---------- Passage shown ----------

= IP address spoofing =

Creating IP packets using a false IP address

Example scenario of IP address spoofing

In computer networking, IP address spoofing or IP spoofing is the creation of Internet Protocol (IP) packets with a false source IP address, for the purpose of impersonating another computing system.

==Background==
The basic protocol for sending data over the Internet and many other computer networks is the Internet Protocol (IP). The protocol specifies that each IP packet must have a header which contains (among other things) the IP address of the sender of the packet, the source IP address. The source IP address is normally the address that the packet was sent from, but the sender's address in the header can be altered so that, to the recipient, it appears that the packet came from another source.

The protocol requires the receiving computer to send back a response to the source IP address; therefore, spoofing is mainly used when the sender can anticipate the network response or does not care about the response.

The source IP address provides only limited information about the sender. It may provide general information on the region, city and town from which the packet was sent. It does not provide information on the identity of the sender or the computer being used.

---------- Information shown ----------

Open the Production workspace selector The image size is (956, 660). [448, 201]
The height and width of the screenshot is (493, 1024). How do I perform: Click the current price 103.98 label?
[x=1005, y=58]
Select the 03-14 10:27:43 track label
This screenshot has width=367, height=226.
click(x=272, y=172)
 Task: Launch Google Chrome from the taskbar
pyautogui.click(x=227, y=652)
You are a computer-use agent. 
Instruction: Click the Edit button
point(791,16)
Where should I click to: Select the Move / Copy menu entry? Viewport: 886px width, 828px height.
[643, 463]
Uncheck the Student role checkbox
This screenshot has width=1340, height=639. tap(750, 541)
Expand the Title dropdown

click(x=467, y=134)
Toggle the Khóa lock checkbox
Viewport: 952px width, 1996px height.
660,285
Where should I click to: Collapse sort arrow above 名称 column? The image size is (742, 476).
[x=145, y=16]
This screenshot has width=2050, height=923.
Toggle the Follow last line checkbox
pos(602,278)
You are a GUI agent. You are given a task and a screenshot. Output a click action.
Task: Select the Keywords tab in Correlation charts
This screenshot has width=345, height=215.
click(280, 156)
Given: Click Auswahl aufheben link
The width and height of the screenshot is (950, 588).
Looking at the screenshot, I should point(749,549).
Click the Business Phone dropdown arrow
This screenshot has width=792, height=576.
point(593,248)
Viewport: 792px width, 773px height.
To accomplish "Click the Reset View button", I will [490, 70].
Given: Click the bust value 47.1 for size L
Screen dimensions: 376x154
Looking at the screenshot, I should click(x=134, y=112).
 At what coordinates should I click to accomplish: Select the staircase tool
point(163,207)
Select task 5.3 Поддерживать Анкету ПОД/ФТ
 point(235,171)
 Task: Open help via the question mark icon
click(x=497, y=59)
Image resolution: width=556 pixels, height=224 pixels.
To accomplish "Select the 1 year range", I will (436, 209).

----------

_List of tasks_
1. Please quote the IP spoofing article, starting at the words "The protocol requires" and stopping after "about the response.".
2. What information about the sender does the IP spoofing article say the source IP address does not provide?
Rely only on the IP spoofing article, not on the rows.

_Answers for the exercise_
1.
The protocol requires the receiving computer to send back a response to the source IP address; therefore, spoofing is mainly used when the sender can anticipate the network response or does not care about the response.

2. It does not provide the identity of the sender or the computer being used.